That's not competitive though. When the user is at minimal risk the user wants
the cheapest software, not the most secure software. In that situation you
can't spend money improving security or buying insurance, that would make your
software cost more than the competition.

The winning competitive strategy would be to minimize the consequences of
declaring bankruptcy. Take on debt financing instead of issuing stock, to
minimize net assets. Develop the software as many pieces each owned by an
independent business entity so there is no deep pocket to attract claims and
there is a smaller loss when an owner has to write one off.

------
gpm
Interesting plan. I think people are underestimating how effective it might
be.

Suppose a kid gets their parents computer infected. There is a pretty good
chance that they will panic and take the non-monetary route. It's not like
infecting others is beyond most kids abilities. Just run the exe themselves on
school computers, post it in video game chats, send it to friends, etc. Since
they aren't sure how many people will pay before their parents notice there is
a strong incentive to send it to a lot of people, not just two.

The other route I see is that an adult sees this and tries to infect some
company computers, on the theory that the won't be caught and there is a good
chance the company will pay up. Not many people will go for it of course, but
if it manages to spread internally then they will be in a decent position to
demand a lot of money.

------
blauditore
I wonder how Bitcoin-based scammers launder their money.

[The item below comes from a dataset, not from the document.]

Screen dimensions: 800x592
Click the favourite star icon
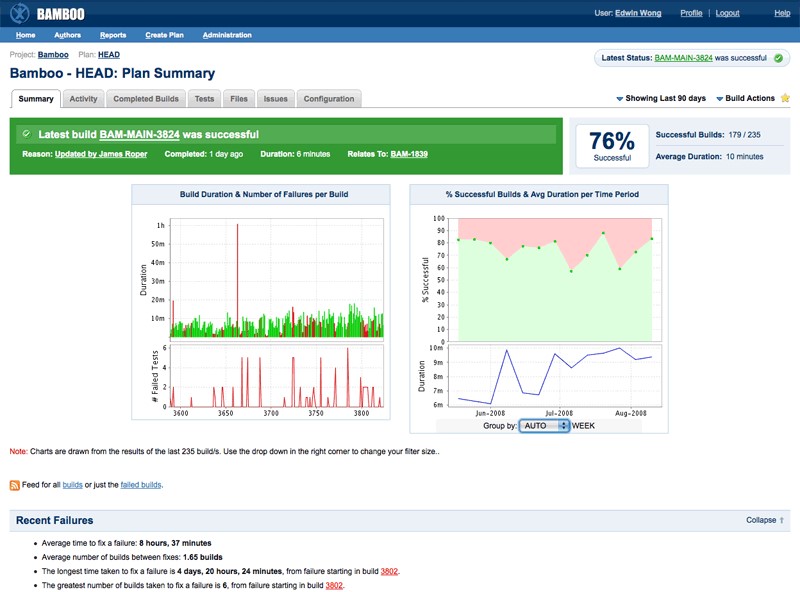click(x=785, y=98)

Bitcoin addresses are anonymous, but all transactions are public, right? So
while it's hard to find out who's behind an address, it's publicly visible if
they spend money, and where it goes. Thus, they're only able to spend it on
"trusted" peers to not jeopardize their own anonymosity.

For example, if they buy something from an online shop, this transaction will
be visible for all Bitcoin users. And if that shop publicly shows its Bitcoin
address, authorities might track down that shop and force it to give away
their shipment address.

Or am I missing something?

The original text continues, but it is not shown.